As Amy and Elder plunge down the rabbit hole in pursuit of clues about the ship’s location and how to steer it, they’re given access codes for parts of Godspeed they’ve never seen, including an arsenal stocked with biochemical weapons and a stash of space suits that enables Elder to not only see the ship from outside for the first time but determine its future course.
Meanwhile, the natives on this 10-square-mile biosphere set afloat are growing restless, and time is running out. Revis keeps the book moving with short chapters that invariably end with cliffhangers to leverage the time-is-nigh plot. She’s also fond of killing off and drugging pivotal characters and threatening to defrost others as the ship hurtles toward its uncertain but inevitable future.

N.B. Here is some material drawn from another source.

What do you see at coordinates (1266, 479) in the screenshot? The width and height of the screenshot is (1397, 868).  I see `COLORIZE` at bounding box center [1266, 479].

Romance takes a back seat to action in “A Million Suns” as Amy questions whether her feelings for Elder are true love, as that love was born without choice. She and Elder are the only teenagers on the ship. Revis would do well to further explore this concept in the conclusion, much like she’s done with secondary characters who are forced to choose between the world they were born into and the one they’ve been predetermined to inhabit.
Oftentimes, the second book in a series struggles to live up to the expectations set in its kickoff, but not here. Revis has penned a fast-paced, action-packed follow-up with her dystopian, sci-fi thriller, “A Million Suns,” that explores not only the nature of authority and loyalty but fear of the unknown and fulfilling one’s personal destiny.